(To do) Your task is to copy the stretch of lines in the records below that begins with the line containing "Click the Vacation editor tab icon" and ends with the line containing "Given: Click the Learning", exactly as written, with nothing added.

(Record set)
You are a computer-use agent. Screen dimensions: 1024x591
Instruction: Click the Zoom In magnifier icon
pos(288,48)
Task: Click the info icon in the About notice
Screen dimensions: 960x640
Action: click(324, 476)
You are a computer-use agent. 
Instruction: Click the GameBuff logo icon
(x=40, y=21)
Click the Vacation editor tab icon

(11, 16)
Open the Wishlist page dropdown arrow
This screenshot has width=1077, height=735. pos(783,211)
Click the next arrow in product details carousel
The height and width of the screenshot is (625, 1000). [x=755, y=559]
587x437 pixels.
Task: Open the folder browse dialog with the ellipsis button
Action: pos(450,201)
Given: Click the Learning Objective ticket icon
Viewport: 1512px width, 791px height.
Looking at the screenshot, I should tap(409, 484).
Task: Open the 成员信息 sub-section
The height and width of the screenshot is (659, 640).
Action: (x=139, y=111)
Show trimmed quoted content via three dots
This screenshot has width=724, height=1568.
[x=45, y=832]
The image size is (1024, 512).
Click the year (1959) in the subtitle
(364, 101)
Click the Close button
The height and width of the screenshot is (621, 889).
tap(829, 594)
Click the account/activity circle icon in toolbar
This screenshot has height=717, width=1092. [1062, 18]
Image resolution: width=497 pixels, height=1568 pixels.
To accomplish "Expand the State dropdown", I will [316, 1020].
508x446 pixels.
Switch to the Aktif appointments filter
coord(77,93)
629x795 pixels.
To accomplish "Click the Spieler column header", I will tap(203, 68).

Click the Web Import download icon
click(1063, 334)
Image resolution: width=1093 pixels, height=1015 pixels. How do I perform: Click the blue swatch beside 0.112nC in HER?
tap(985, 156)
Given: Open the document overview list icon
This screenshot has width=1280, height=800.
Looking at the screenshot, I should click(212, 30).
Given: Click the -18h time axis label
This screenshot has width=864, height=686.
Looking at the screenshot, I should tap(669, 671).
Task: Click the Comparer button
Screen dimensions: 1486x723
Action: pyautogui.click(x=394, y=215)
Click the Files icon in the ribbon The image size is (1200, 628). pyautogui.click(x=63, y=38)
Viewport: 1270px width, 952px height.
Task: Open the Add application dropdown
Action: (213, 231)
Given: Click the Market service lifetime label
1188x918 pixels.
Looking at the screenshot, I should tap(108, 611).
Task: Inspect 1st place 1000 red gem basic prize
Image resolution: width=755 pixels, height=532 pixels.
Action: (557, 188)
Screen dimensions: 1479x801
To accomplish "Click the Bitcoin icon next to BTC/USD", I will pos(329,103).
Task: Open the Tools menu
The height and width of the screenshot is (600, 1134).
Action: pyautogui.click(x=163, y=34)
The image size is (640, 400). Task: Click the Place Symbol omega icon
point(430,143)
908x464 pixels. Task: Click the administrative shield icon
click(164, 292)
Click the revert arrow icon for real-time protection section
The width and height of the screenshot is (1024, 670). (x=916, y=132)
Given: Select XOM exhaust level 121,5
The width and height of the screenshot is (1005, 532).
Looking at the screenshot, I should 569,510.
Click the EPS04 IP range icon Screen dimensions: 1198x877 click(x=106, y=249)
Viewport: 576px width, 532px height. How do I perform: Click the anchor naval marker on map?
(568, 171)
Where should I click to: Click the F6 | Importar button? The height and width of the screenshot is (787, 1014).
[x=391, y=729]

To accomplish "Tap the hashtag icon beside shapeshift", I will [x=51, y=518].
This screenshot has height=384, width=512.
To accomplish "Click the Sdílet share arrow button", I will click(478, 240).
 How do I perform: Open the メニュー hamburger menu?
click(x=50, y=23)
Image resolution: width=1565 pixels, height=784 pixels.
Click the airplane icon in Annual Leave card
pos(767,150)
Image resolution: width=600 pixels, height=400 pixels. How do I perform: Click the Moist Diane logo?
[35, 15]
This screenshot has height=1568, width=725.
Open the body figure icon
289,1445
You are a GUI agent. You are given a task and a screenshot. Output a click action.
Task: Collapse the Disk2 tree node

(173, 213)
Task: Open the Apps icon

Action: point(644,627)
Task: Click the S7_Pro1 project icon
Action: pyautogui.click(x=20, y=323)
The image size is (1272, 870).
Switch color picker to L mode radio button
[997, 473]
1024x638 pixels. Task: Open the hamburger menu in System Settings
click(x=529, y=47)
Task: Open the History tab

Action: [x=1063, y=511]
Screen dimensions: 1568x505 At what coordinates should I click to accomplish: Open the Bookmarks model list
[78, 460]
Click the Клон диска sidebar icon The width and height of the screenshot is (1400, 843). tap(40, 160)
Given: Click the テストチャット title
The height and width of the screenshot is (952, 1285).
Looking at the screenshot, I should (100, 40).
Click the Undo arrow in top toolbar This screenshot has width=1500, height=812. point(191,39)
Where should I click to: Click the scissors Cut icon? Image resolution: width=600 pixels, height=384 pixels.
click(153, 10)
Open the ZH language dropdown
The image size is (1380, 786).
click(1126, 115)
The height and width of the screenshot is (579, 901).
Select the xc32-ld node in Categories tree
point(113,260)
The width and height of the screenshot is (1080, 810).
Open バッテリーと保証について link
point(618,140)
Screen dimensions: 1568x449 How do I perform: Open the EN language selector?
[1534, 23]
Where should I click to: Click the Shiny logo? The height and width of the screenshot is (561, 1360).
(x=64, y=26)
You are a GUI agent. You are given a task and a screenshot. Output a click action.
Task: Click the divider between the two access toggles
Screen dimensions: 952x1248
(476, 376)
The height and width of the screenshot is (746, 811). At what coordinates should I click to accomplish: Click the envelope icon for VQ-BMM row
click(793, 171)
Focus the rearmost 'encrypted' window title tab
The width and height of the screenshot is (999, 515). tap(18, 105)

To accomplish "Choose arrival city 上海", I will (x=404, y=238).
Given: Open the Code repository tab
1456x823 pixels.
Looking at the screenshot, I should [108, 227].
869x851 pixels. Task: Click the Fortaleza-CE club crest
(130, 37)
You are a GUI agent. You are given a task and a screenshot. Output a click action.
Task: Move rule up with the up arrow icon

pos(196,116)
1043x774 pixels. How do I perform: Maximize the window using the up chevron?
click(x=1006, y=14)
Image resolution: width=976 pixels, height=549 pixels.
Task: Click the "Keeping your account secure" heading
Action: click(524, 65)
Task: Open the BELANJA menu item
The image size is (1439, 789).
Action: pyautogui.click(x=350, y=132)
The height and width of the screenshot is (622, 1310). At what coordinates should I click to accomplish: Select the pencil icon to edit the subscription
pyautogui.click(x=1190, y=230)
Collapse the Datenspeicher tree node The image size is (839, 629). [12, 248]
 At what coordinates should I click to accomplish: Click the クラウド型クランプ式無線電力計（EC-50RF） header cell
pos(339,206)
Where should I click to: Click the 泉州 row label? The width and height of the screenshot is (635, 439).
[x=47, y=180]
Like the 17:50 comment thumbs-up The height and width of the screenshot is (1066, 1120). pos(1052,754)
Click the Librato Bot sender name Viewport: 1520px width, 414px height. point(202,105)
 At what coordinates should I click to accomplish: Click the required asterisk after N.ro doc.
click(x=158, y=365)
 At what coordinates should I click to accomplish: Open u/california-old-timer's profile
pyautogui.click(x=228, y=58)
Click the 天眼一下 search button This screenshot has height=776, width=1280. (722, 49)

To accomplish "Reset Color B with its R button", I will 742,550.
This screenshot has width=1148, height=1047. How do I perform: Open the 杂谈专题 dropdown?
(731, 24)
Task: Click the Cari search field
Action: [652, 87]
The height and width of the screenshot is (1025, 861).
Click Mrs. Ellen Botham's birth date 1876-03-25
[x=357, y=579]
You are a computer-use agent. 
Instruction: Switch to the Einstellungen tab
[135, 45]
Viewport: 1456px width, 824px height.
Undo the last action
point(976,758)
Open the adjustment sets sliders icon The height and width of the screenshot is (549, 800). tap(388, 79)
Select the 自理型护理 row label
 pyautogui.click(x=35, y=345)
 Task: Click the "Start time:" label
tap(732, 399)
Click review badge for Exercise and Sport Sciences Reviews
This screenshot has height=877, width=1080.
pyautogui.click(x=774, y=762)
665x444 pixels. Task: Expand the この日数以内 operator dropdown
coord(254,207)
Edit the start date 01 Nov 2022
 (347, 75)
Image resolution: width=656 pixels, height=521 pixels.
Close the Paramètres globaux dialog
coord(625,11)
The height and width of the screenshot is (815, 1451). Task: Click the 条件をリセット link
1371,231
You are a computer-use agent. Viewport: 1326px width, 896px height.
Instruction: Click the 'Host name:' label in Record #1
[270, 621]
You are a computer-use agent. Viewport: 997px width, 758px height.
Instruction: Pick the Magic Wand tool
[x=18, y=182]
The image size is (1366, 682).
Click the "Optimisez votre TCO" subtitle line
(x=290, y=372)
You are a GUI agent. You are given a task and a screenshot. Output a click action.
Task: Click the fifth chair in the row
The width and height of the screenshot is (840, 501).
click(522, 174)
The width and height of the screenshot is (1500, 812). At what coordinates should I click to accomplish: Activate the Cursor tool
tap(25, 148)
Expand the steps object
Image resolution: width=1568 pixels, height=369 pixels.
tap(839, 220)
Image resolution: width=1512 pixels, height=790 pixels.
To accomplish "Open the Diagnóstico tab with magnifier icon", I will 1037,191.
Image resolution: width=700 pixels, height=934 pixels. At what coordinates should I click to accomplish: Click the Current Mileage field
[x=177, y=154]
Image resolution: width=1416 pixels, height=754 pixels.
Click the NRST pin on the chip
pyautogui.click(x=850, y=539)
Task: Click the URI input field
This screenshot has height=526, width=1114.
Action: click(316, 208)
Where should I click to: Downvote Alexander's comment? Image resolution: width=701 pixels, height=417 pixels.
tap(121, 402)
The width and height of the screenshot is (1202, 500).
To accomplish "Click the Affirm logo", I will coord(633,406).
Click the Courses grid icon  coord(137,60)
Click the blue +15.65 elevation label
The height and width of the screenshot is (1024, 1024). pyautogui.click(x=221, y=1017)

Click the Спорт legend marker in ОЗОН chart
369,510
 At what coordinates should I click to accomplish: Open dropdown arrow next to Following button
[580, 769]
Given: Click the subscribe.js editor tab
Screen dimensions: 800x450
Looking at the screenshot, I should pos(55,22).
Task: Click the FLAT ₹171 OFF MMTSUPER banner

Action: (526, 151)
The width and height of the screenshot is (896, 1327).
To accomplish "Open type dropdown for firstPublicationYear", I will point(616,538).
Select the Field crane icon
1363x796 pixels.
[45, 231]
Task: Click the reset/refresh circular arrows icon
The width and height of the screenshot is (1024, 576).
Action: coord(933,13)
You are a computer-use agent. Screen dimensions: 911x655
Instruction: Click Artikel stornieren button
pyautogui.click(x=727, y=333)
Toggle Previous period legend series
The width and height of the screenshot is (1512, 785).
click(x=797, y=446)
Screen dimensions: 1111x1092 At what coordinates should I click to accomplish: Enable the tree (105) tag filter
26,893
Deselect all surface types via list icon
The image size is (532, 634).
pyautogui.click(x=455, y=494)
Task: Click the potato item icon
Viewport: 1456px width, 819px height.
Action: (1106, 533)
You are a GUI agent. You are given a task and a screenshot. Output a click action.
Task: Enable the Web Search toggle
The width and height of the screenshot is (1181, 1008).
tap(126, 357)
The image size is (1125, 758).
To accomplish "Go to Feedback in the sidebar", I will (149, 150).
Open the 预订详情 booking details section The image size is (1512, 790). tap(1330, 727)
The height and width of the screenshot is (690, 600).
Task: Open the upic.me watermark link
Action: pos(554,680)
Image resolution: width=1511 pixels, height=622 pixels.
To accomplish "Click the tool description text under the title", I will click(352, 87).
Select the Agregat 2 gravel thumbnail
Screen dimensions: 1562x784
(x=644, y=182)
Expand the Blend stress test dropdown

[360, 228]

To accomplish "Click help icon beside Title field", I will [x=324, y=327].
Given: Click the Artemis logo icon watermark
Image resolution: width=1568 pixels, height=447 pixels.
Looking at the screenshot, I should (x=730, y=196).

(Result of the exercise)
Click the Vacation editor tab icon

(11, 16)
Open the Wishlist page dropdown arrow
This screenshot has width=1077, height=735. pos(783,211)
Click the next arrow in product details carousel
The height and width of the screenshot is (625, 1000). [x=755, y=559]
587x437 pixels.
Task: Open the folder browse dialog with the ellipsis button
Action: pos(450,201)
Given: Click the Learning Objective ticket icon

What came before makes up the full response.